White Divers of Broome

Cover of White Divers of Broome

The White Divers of Broome Won the NSW Premier's Prize for Country and Regional History and the West Australian Premiers Prize.

In 1912 Broome was as much Asian as Australian, filled with the smell of unfamiliar spices and a babel of competing languages. The town thrived on the hugely profitable and extremely dangerous pearl shell industry. Asian labour was cheap to hire, and easy to replace. It was a frontier town where racial tensions simmered uneasily between whites, Asians and Aborigines.

In that year, twelve British Royal Navy-trained divers and their tenders were sent to Broome, urged by a Federal Government deep in the grip of the ‘White Australia Policy’ and anxious to rid the country of the last remaining Asian ‘taint’. Their task was to master the perilous art of pearl shell diving, and overcome the Asian stranglehold on the pearling industry, proving once and for all the supremacy of the white man over the coloured.

The White Divers of Broome was published in 2001. It was an immediate success, and has now been reprinted six times. It was short-listed for the Age Book of the Year, the Courier-Mail Literary Award, and the Victorian Premier’s Prize. It won the NSW Premier’s Award for Community and Regional History (presented by Ken Burns, the US doco maker), the Western Australian Premier’s prize for non-fiction, and the Historical Diving Society in England designated it the Book of the Year for 2002. An audio of the book has been recorded for the print-handicapped. The Black Swan Theater Company is to present a play written by Hilary Bell and inspired by the book at the Perth Festival in 2012.

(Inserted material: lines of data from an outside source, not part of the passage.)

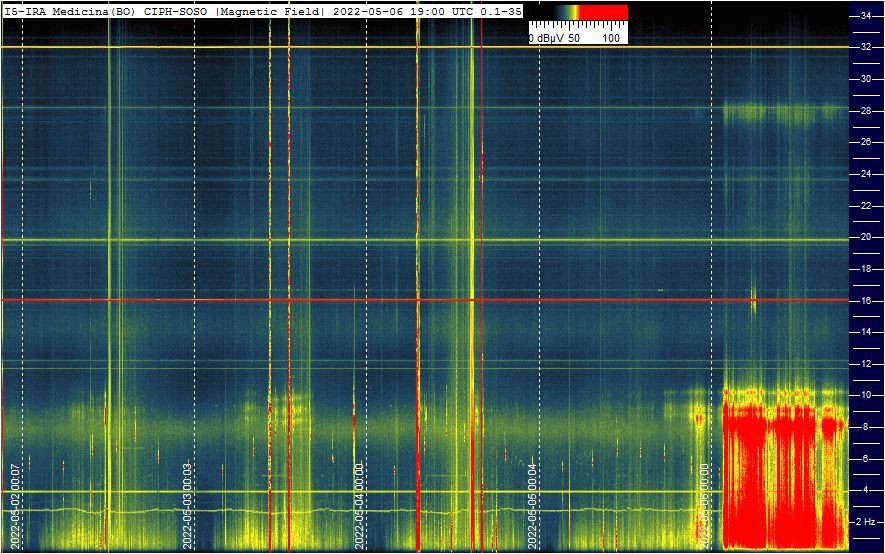Click the 2022-05-05 00:04 time marker
The width and height of the screenshot is (885, 554).
point(533,506)
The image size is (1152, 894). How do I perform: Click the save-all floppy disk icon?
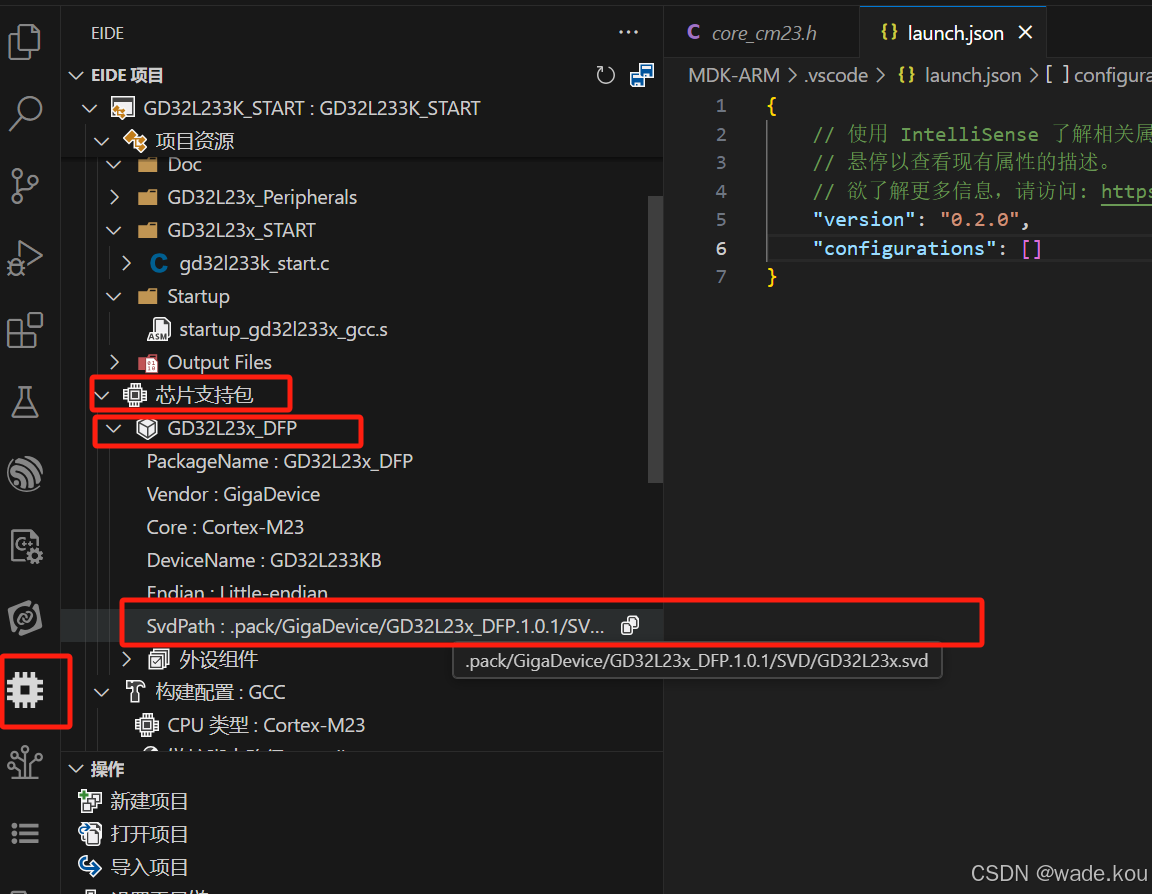(641, 75)
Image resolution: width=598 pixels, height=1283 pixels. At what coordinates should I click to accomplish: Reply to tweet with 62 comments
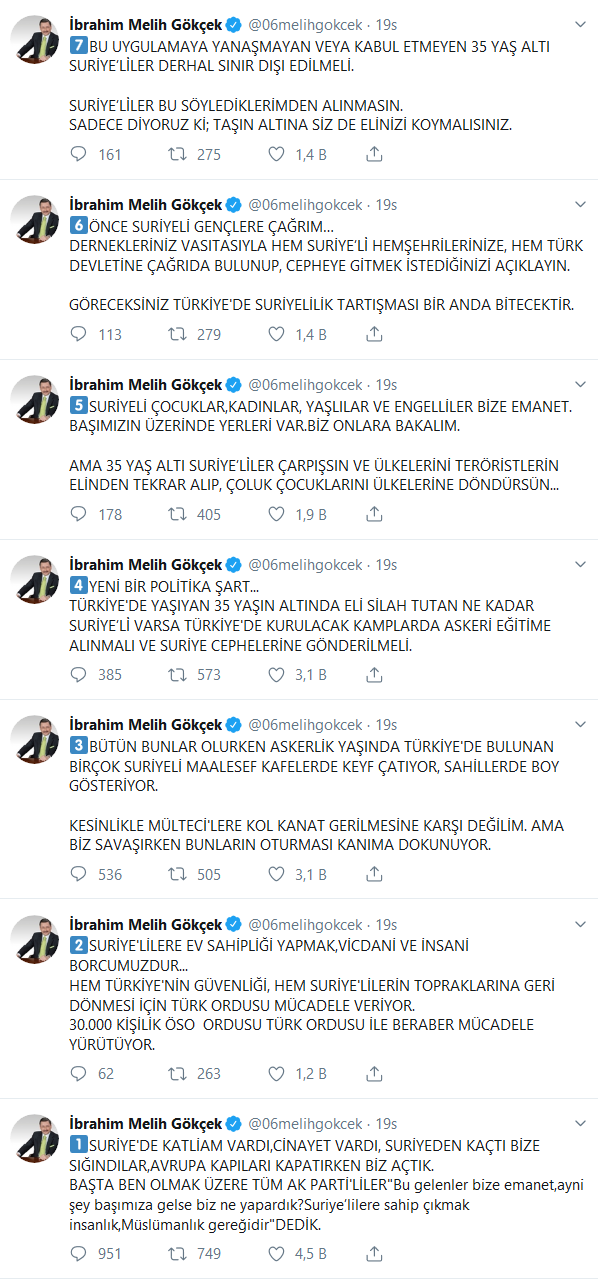coord(80,1074)
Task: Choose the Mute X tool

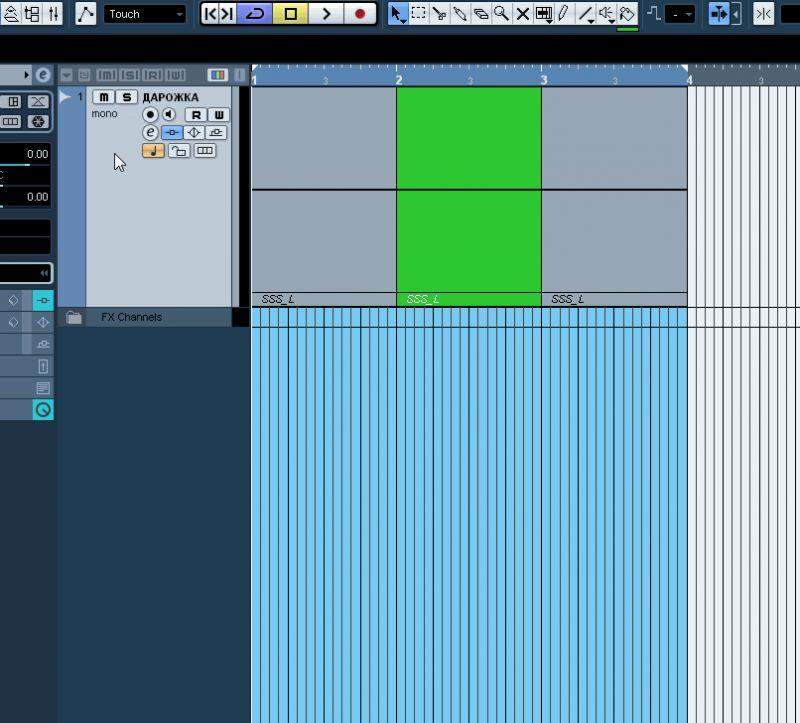Action: 522,14
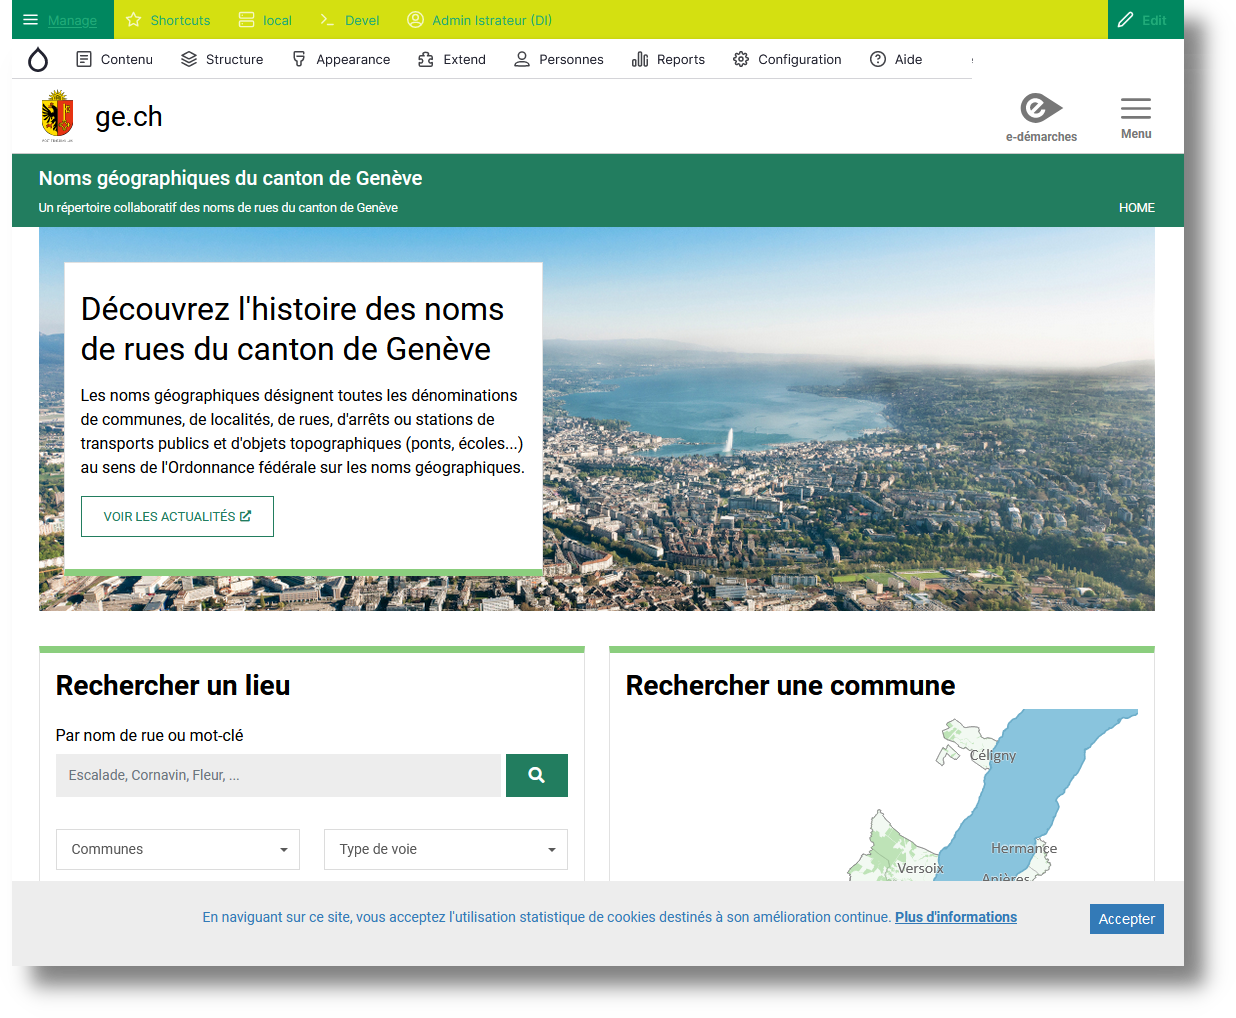Click the Manage hamburger icon
This screenshot has width=1236, height=1018.
30,19

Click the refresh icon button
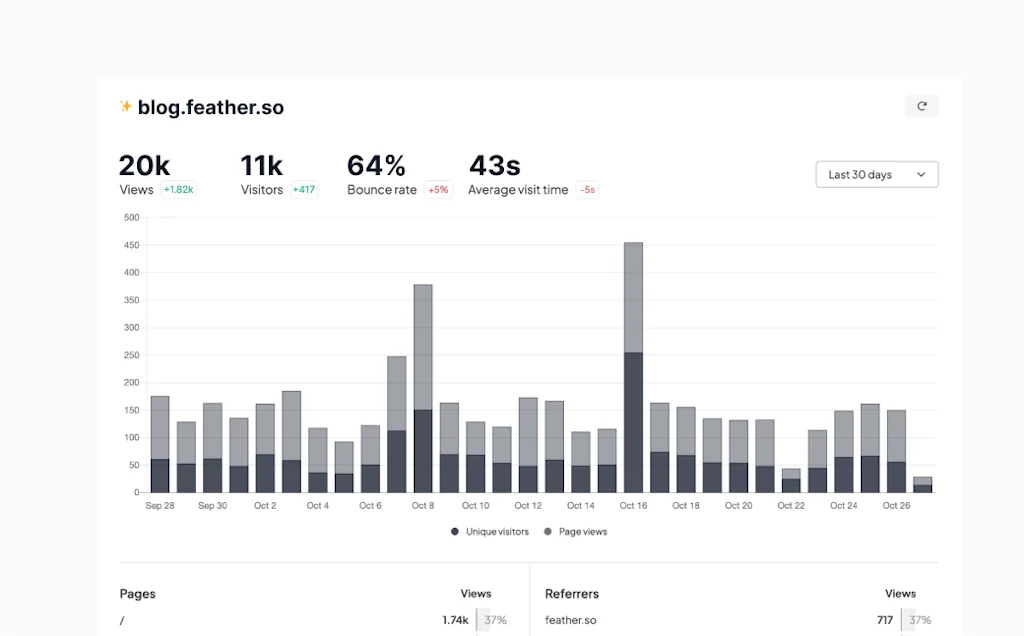coord(921,106)
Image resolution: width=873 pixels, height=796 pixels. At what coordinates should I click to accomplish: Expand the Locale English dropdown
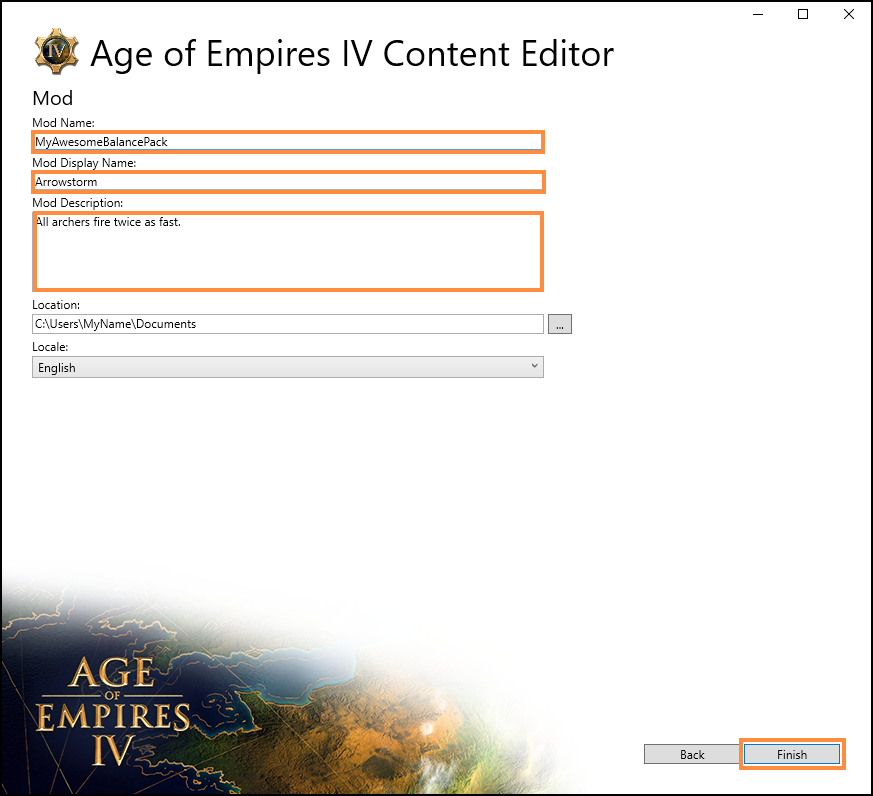point(288,367)
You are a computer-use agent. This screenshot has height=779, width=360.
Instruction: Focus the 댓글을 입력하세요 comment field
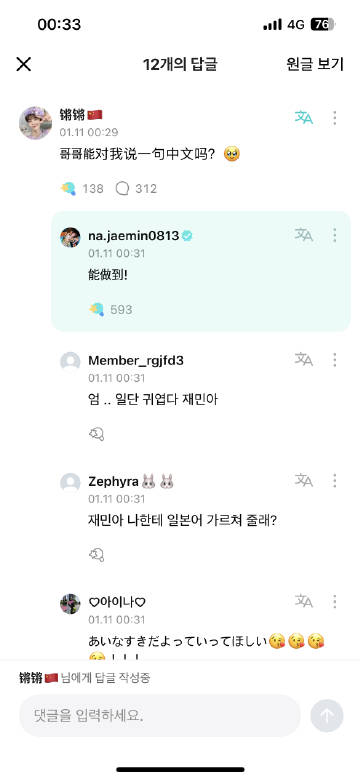coord(160,715)
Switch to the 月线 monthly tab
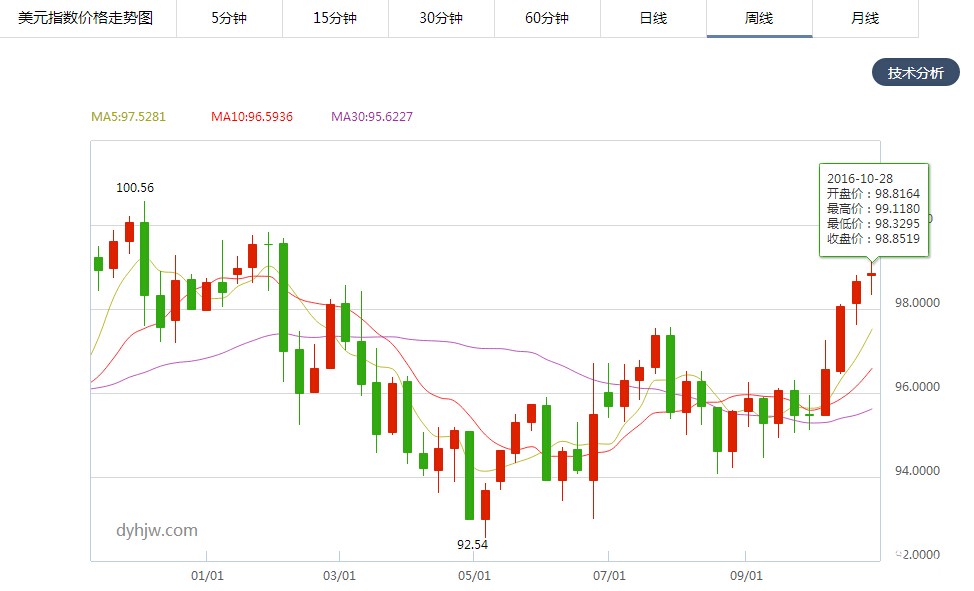Viewport: 974px width, 591px height. click(x=865, y=18)
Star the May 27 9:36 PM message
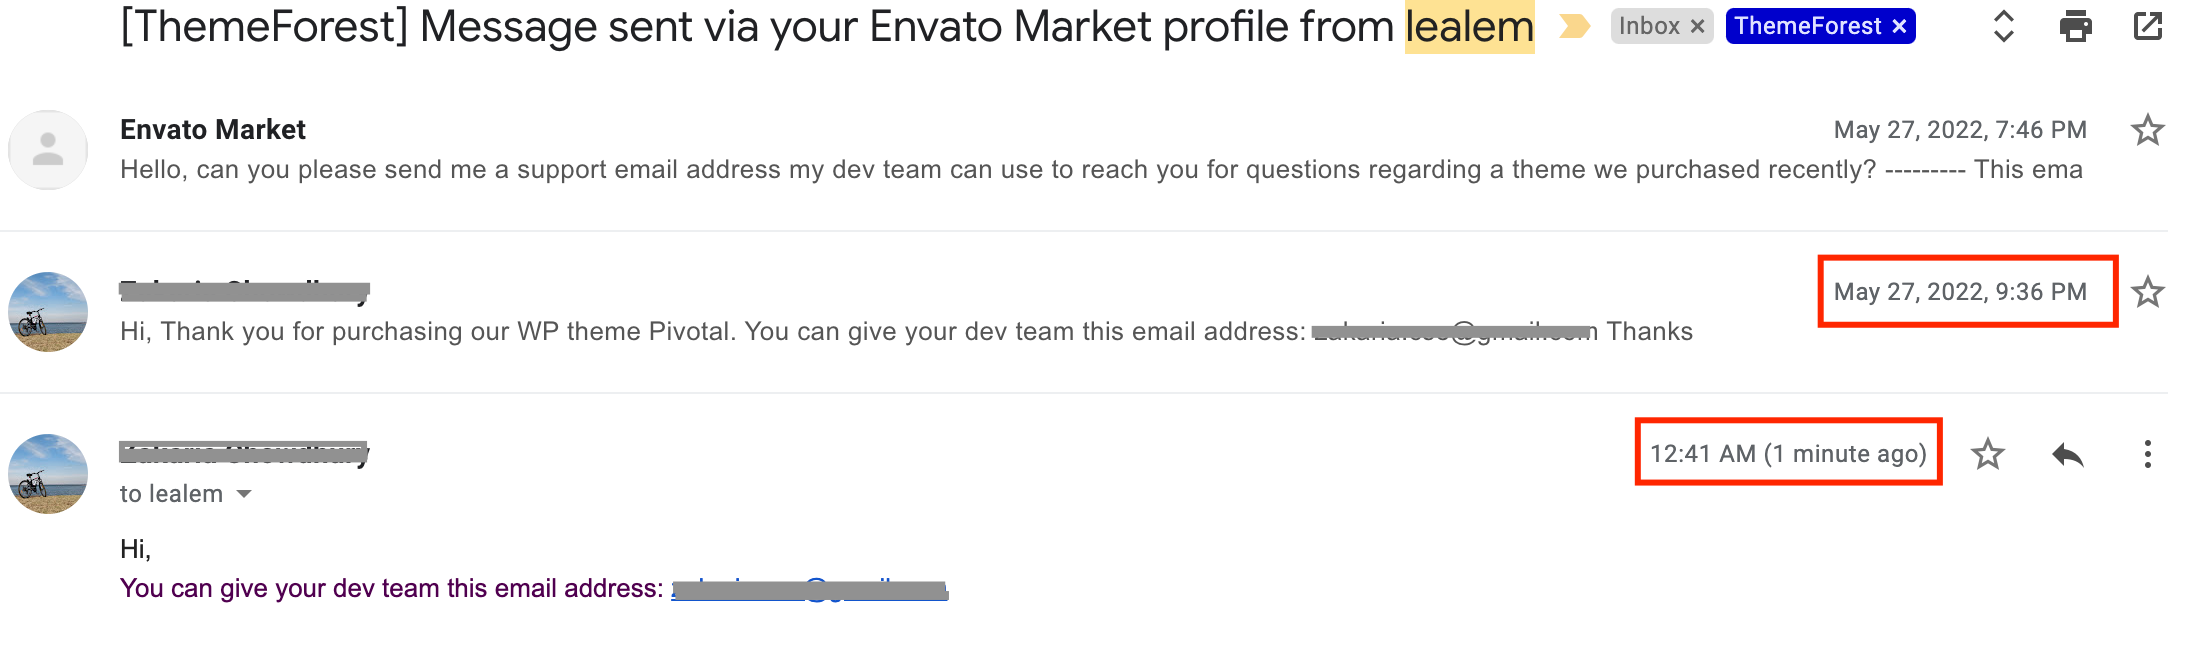Screen dimensions: 2192x656 click(2147, 292)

What the critics have said about The White Divers of Broome

An extraordinary, compellingly written story that captures the brutalities, absurdities and raw excitement of frontier life in equal measure.

THE AGE (Australia)

Bailey enthralls us … A blend of Steinbeck, Hemingway and Maugham. With a dash of Hansard … A fascinating and important book.

THE AUSTRALIAN

John Bailey possesses that special talent that makes a true story read like a rollicking tale of fiction, and his book, The White Divers of Broome, has quite rightly been compared to Simon Winchester’s The Surgeon of Crowthorne. It’s a riveting read that evokes an exotic and dangerous frontier Australia.

WEST AUSTRALIAN

Bailey has constructed a stirring narrative … he invests the past with new life … to animate early Broome and its seaways, with all their colour, eccentricity and brutality. He demonstrates anew how little we still know of a history which many misconstrue as bland, safe and comfortable. We are well served by books of this caliber which struggle to tell it like it was, not the way we might like it to have been.

COURIER-MAIL (Australia)

A dark, complex story, powerfully vivid, thanks to Bailey’s narrative flair.

SYDNEY MORNING HERALD

What awarding judges said about The White Divers of Broome

Bailey uses the techniques of a novelist to bring to life archival research in his examination of the ways in which White Australia went out of its way to handle what it felt was a stain on the nation: the use of Malays, Japanese and other non-whites as pearl divers in Broome. … The book offers a wonderful insight into a panic-ridden nation on matters of race and miscegenation even as it re-creates the narrative with immense dramatic force and immediacy. A wonderful read, this work captures and maintains the reader’s interest throughout.

WA PREMIER’S AWARD

The White Divers of Broome demonstrates exemplary scholarship, careful use of archival and private records, and a strong sense of the interweaving of personal idiosyncrasy and political processes.